Ceisteanna—Questions. Oral Answers. - Northern Ireland.

John Bruton

Question:

2 Mr. J. Bruton asked the Taoiseach if the Government will enshrine the six principles enunciated by the Tánaiste and Minister for Foreign Affairs in the Constitution, by way of amendment.

Jim O'Keeffe

Question:

3 Mr. J. O'Keeffe asked the Taoiseach whether a timetable for resumption of talks in Northern Ireland was agreed with UK Prime Minister, Mr. John Major, at their meeting at the European Summit.

Jim O'Keeffe

Question:

4 Mr. J. O'Keeffe asked the Taoiseach whether he will arrange a full meeting with UK Prime Minister, Mr. John Major, in the near future.

John Bruton

Question:

5 Mr. J. Bruton asked the Taoiseach whether all-Party talks will have little prospect of success without the cessation of violence; whether a cessation of violence should take precedence over efforts to restart the talks between the Parties; and whether this should be reflected in Government priorities.

Proinsias De Rossa

Question:

6 Proinsias De Rossa asked the Taoiseach if he will make a statement on his recent meeting in Dublin with the SDLP Leader, Mr. John Hume; the matters discussed; and any conclusions reached.

Proinsias De Rossa

Question:

7 Proinsias De Rossa asked the Taoiseach the response, if any, he has received from the political parties in Northern Ireland or the British Government to the content of his recent Ard Fheis speech regarding Northern Ireland; and if he will make a statement on the matter.

Proinsias De Rossa

Question:

8 Proinsias De Rossa asked the Taoiseach if, in view of his recent speech to the Fianna Fáil Ard Fheis in which he said that peace in Northern Ireland could not wait for a political settlement, he will give his views on the way in which peace can be achieved prior to a political settlement; if he intends to take any steps in this regard; and if he will make a statement on the matter.

I propose to take Questions Nos. 2 to 8, inclusive, together.

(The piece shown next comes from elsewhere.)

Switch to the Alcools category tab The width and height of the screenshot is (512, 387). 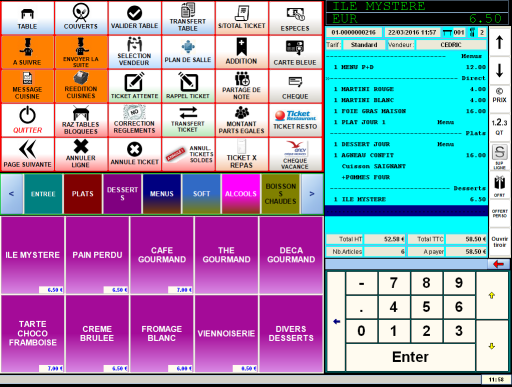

It is the Government's firm conviction that a real opportunity exists at the present time to secure a lasting peace and a permanent cessation of violence. The Government are therefore giving the highest priority to the development of a basis for peace. Both the Irish and British Governments bear special responsibilities in this regard. As the Brussels Joint Statement of 29 October states: "The two Governments must continue to work together in their own terms on a framework for peace, stability and reconciliation consistent with their international obligations and their wider responsibilities to both communities". I welcome therefore the speech of the British Prime Minister in the Mansion House last night, in which he confirms that he shares our assessment of the opportunity that exists, and in which he states that the British Government for their part are "now actively seeking a framework to deliver peace, stability and reconciliation". I hope that we can continue to make progress towards this goal in the period ahead.

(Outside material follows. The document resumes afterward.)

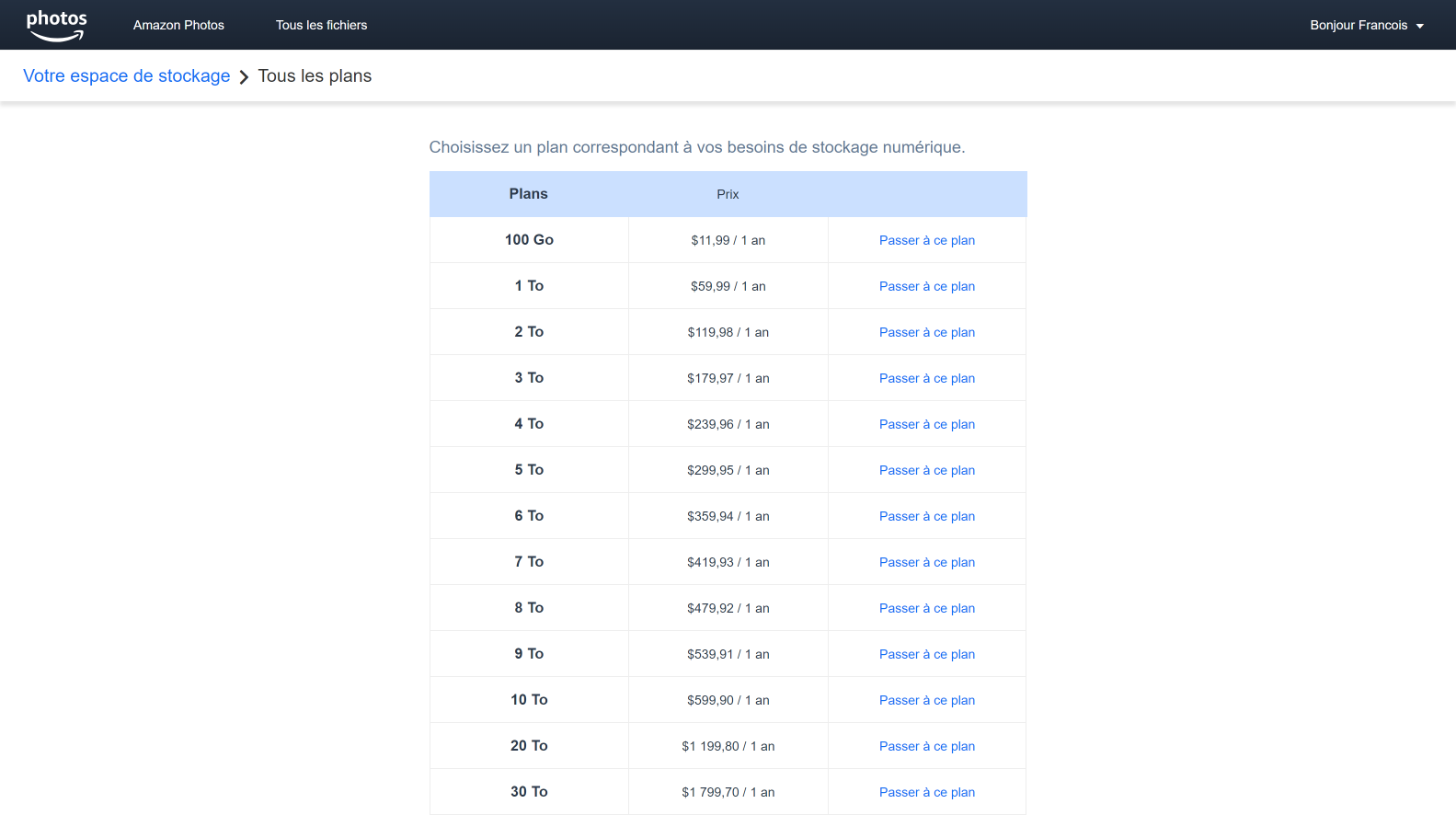The image size is (1456, 838).
Task: Choose Passer à ce plan for 2 To
Action: click(x=926, y=332)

Political leadership, courage and commitment are necessary in order to realise the universal desire for peace on this island. For our part, the Government are prepared to take risks to achieve this, but we also need realism on all sides. An environment of peace would, of course, utterly transform the political atmosphere and greatly enhance the prospects for a successful outcome to a resumed process of dialogue, but we are not in any sense saying that peace is a precondition for the resumption of talks. The Government therefore see the parallel pursuit of the peace and talks processes as complementary. Work on both is proceeding on that basis. It is important, and people would expect, that a determined effort be made to achieve real progress and to make a beginning of peace a reality as soon as possible, I would hope before the end of this year. Nevertheless, no absolute deadline has been set in respect of either process. The attainment of peace is however in our view of particular urgency. As I said in my address to the Fianna Fáil Árd Fhéis on 6 November: "While our first priority is to establish peace, which I see as a distinct and separate process, I also believe the talks process must be resumed immediately".

Deputies will be aware of the agreement that the Taoiseach and British Prime Minister should meet twice yearly to discuss matters of concern to our two countries. The next such meeting will take place in Dublin in early December. In accordance with established practice, the date will be announced simultaneously in Dublin and London close to the time of the meeting.

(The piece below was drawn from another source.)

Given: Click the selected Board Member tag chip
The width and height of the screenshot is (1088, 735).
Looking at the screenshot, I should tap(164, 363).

I held separate meetings on 3 November with the SDLP leader, Mr. John Hume, and the Alliance Party Leader, Dr. John Alderdice. The Tánaiste and I also had a meeting with an SDLP delegation led by John Hume on Sunday, 14 November. It would not be appropriate to give details of confidential discussions of this nature. I can say, however, that they focused upon our shared desire to achieve peace and political reconciliation on this island. I refer to the positive public statements made since those meetings.

As regards constitutional change in the context of Northern Ireland, I have already set out the Government's position on numerous occasions and most recently in this House on 6 October 1993.

I join with the Taoiseach in welcoming the British Prime Minister's statement. I further welcome the Taoiseach's own statement that the peace and the talks processes are complementary and that one does not have to precede the other. In view of what the British Prime Minister said yesterday, would the Taoiseach not agree that there is absolutely no reason Sinn Féin should not stop now? All the conditions have been created in terms of allowing them to participate in the peace process. They have been told they have a place at the talks. There is no justification for their continuing to maintain that the shooting of RUC men in Newry is some form of contribution to a peace process.

I have already called on a number of occasions, as has the Tánaiste, for the men of violence on both sides to lay down their arms and I have indicated that there would then be places at the conference table for them. I repeat that call today.

Will the Taoiseach agree that there should in no circumstances be a situation whereby either the IRA or Sinn Féin would have a veto on peace talks and that there would be such a danger if there were too much emphasis on peace before talks? Will he agree that, although all of us would like to see an early settlement, it is not helpful to talk of artificial deadlines for either peace or a settlement at this stage?

The Deputy must not have been listening when I said there were no absolute deadlines, that we hope to continue to make progress, that it is a matter or urgency, that it is a priority of the Government that we continue along that road and that nobody should have a veto on a peace process.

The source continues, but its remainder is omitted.